Funnily enough, the way people respond to animal cruelty is a lot like the way the charities excuse doing business with warlords, thugs and various arseholes. They can’t help it, they’re poor. Rubbish. in Spain, a goatherder waved his smartphone at me to show me videos of thousands of sheep being herded by two small dogs.

“I’ve got two thousand sheep,” he boasted. The dogs that kept him rich lived chained to a tree, in rain so cold it hurt. The dogs’ salary was hard bread rolls thrown out by the baker as inedible. I took one dog to the vet; the bones in his feet were splayed by malnutrition and he had so many blood-sucking ticks that his fur felt like it was full of peas. I got the police round who seized the dog for breach of animal cruelty laws.

“What did the goatherder say?” I asked a member of the force afterwards.
“He gave us one dog, and the other he agreed to keep in his cortijo from now on.” A cortijo. This so-called poor goatherd had a nice farmhouse all the time!

In Ethiopia, I watched a man pull a goat down a hill on a rope. The goat tripped and fell over. He dragged her along the ground on her belly, the tarmac scraping her skin bloody. I ran after them and asked him to at least let the goat get up again.

“You shouldn’t have done that,” said the guide. “Here we care about the children, not the animals.” The children had Unicef and any number of local charities to make a tidy living out of their suffering.
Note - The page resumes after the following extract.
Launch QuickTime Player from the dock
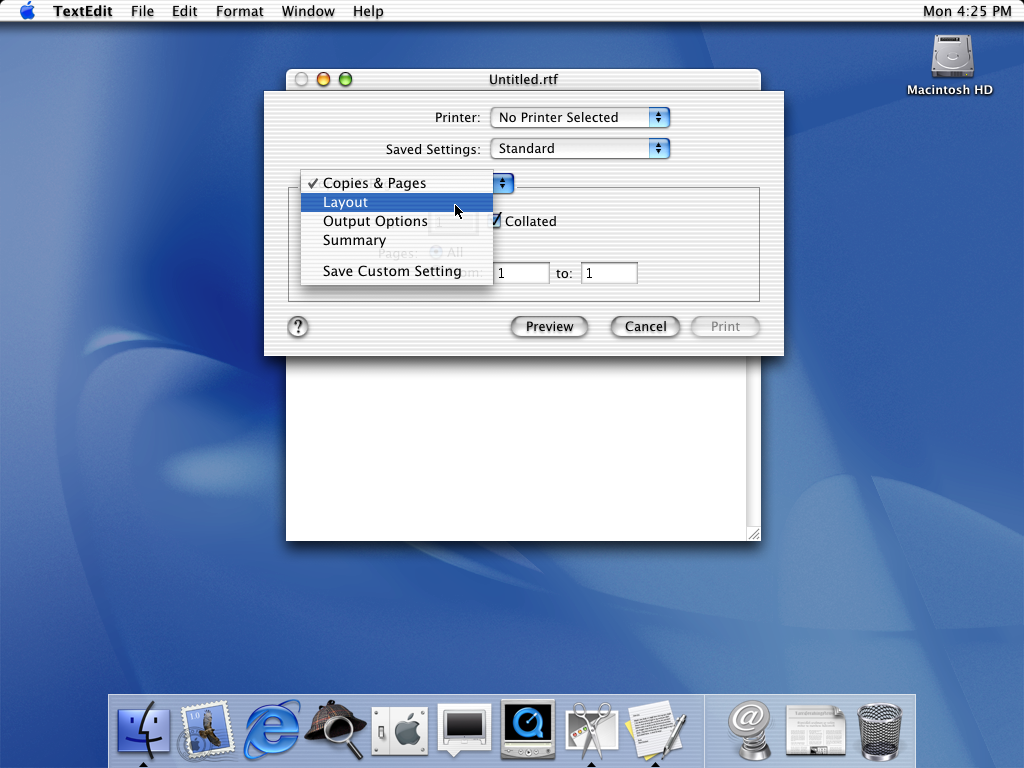Viewport: 1024px width, 768px height. (527, 730)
This town didn’t even have a vet.

But they don’t know any better, people tell me. There is an answer to that: bollocks. Firstly, that is the same patronising rubbish that has excused everything from wife beating to the slave trade. Secondly, if everyone including the man can hear the goat screaming, he’s not ignorant, he’s an arsehole. “They are just ignorant.” Bollocks. They love it. On some level, people enjoy cruelty to animals. Or they like the money they make out of it. Cheap milk comes from taking the calf away from its mother while it is so young the mom is still producing milk to feed it. The cows cry for up to a week. If you hear that cow crying and think it’s OK, then you’re not uninformed. You’re an idiot

I am not entirely sure if and when I am coming back down the mountain. One thing I do know is that if you want to feel better about having to live among the human race these days, don’t pay a therapist to talk guff into your ear. Don’t spend money on clothes that will be naff in ten minutes. Don’t give one red cent to a charity or they will spend it on renting a five bedroom villa in Nairobi for their Head of Operations.

Go and buy a bit of meat and a comfortable dog bed, then Google your nearest branch of the society for the prevention of cruelty to animals. Go and look in the cages and find the one that no one will ever take home. Take him home. Or better still, find an animal that some monster has chained up in a back yard, and swap the animal for the arsehole.